The actual ${\rm LH}\rightarrow {\rm HS}$ transition itself is particularly interesting. It is during this transition (when the source crosses the ``jet line'' on the X-ray flux/color diagram) that powerful relativistic outflows are produced which, for example, produce the superluminal radio blobs seen from microquasars. It is likely that the transition is driven by the thermal collapse of the LH-state hot disk, producing a structure that eventually evolves into the HS-state cold disk. The nature of the intermediate structure is unclear, however. It has been suggested that the thermal collapse produces a magnetically-dominated region (e.g., Meier 2005) in which MRI-driven turbulence is suppressed and accretion proceeds only through large scale magnetic torques. If the pre-collapse disk is threaded by a large scale magnetic field, this field could readily become dynamically important in the post-collapse disk (since rapid thermal collapse will proceed at constant surface density, producing a disk pressure which scales as $p_{\rm max}\propto h/r$). Subsequent magnetic braking of the disk would lead to rapid inflow, a rapid accretion of poloidal flux onto the black hole, and a rapid increase in the importance of the BZ effect.

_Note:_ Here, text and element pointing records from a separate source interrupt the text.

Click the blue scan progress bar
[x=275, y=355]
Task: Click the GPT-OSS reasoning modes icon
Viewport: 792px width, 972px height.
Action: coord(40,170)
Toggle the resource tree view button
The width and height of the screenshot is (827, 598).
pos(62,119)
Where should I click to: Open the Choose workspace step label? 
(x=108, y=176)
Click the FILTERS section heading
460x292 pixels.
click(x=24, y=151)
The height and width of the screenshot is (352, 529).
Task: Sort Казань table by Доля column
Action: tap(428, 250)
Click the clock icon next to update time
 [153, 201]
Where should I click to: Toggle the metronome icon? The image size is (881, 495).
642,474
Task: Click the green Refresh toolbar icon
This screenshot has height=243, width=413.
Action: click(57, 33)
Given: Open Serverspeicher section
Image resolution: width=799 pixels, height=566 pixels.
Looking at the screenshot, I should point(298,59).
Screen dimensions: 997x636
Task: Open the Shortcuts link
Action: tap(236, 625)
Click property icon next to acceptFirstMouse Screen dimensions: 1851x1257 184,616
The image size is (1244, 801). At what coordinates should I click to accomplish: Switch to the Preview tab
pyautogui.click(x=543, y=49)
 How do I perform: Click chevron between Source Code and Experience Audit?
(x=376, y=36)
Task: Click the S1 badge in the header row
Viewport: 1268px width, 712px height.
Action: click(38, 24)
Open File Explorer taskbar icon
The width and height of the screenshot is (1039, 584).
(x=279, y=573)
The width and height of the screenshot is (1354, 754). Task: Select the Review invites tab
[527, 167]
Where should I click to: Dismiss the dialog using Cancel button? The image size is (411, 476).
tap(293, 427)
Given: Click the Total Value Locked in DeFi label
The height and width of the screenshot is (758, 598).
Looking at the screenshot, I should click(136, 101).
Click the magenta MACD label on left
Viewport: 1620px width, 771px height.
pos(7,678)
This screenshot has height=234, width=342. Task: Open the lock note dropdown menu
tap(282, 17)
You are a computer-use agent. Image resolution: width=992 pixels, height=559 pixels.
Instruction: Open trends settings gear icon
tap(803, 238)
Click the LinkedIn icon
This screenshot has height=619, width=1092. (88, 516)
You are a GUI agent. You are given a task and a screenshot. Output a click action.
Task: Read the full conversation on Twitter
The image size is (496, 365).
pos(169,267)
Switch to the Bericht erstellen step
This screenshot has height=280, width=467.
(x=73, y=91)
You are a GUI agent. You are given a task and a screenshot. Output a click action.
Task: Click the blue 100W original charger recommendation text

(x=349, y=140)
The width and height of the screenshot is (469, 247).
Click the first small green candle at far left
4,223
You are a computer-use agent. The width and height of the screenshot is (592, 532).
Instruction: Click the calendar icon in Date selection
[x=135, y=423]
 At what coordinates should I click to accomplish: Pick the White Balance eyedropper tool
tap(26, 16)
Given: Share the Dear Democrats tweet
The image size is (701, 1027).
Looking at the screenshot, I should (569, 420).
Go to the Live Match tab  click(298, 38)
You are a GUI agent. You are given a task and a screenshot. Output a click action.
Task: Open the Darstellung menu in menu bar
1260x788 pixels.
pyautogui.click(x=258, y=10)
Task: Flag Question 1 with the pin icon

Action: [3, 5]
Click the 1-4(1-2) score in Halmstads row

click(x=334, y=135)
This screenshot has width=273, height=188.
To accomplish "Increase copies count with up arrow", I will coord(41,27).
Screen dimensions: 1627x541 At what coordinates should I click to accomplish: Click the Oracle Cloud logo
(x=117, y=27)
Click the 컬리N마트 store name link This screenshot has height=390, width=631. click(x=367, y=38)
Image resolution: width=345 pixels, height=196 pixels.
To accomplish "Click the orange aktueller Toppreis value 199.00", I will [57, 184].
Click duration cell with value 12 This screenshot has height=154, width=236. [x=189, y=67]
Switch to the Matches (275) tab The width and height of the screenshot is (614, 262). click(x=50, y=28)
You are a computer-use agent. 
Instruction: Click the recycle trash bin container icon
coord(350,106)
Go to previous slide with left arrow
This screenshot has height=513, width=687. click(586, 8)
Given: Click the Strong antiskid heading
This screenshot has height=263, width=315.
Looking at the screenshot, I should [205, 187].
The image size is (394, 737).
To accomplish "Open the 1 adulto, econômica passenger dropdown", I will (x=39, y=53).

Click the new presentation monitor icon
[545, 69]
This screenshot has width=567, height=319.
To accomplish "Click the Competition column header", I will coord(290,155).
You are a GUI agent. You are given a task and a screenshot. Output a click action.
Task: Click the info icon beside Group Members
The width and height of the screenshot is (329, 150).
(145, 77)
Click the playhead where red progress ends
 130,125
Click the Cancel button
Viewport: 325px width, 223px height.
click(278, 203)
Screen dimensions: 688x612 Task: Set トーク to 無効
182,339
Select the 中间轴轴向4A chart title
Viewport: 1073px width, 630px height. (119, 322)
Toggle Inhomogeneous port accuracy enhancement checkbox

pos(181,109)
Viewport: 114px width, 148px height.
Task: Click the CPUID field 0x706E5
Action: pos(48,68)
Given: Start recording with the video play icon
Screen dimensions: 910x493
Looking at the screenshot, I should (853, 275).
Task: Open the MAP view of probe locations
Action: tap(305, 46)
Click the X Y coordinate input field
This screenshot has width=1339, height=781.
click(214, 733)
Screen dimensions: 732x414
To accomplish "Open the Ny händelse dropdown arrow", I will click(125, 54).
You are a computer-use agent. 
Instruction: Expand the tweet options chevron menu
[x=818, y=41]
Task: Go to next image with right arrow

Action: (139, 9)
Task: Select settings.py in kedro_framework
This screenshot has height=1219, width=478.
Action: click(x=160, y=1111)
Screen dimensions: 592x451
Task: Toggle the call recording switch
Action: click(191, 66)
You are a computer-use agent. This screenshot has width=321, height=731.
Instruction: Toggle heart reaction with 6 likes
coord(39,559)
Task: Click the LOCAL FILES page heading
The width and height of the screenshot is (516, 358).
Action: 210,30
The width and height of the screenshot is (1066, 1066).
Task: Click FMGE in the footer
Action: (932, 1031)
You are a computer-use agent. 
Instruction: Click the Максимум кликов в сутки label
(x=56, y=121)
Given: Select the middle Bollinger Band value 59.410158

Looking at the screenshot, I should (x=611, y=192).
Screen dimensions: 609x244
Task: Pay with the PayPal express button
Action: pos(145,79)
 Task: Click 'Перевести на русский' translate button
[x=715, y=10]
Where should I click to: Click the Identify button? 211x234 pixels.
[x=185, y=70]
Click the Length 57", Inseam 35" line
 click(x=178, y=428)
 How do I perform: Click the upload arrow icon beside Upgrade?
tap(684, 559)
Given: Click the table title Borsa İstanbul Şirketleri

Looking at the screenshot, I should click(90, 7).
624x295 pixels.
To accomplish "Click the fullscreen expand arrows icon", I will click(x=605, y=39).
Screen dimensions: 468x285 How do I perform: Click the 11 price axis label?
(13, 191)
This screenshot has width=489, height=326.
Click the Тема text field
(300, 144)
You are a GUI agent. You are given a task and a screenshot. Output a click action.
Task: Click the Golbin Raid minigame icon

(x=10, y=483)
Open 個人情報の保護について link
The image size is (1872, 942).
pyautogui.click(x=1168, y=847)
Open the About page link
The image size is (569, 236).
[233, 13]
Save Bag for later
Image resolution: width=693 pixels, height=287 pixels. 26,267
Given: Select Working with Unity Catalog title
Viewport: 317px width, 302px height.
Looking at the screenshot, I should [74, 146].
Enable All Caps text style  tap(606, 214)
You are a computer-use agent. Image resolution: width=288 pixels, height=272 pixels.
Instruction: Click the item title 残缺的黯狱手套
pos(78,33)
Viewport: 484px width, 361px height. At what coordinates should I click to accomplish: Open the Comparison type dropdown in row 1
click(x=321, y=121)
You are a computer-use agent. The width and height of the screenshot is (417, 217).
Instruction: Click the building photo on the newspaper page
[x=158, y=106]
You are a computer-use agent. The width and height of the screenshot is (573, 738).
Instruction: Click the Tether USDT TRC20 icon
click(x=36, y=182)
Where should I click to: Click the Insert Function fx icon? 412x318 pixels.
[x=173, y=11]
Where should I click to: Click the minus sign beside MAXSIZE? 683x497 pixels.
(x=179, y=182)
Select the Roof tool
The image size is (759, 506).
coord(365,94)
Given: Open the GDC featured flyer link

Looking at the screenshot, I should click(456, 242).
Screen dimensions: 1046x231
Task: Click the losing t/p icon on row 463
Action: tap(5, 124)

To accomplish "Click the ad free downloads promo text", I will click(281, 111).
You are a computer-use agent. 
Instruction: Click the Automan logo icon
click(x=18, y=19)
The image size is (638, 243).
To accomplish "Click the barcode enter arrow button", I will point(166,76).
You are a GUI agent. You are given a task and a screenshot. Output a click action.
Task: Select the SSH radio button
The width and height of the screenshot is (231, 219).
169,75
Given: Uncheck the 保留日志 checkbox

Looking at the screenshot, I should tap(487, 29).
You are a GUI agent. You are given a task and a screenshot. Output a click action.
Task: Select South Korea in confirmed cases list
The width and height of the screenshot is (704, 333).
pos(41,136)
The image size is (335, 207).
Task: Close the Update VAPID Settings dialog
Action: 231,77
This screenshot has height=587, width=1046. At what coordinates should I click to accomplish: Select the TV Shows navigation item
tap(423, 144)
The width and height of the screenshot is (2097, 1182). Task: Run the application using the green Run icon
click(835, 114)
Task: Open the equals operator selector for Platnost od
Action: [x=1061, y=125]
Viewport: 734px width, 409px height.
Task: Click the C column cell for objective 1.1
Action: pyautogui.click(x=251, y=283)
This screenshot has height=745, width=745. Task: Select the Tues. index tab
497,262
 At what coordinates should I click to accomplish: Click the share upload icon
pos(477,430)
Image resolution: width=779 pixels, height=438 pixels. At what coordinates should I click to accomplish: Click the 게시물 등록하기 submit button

The powerful ejections seen from GBHBs as they undergo this transition might be the result of such a scenario. The ejections would terminate once the inner disk has ceased to be magnetically dominated (due to the accretion of matter from the outer disk), hence re-establishing a turbulent state with high effective magnetic diffusivity.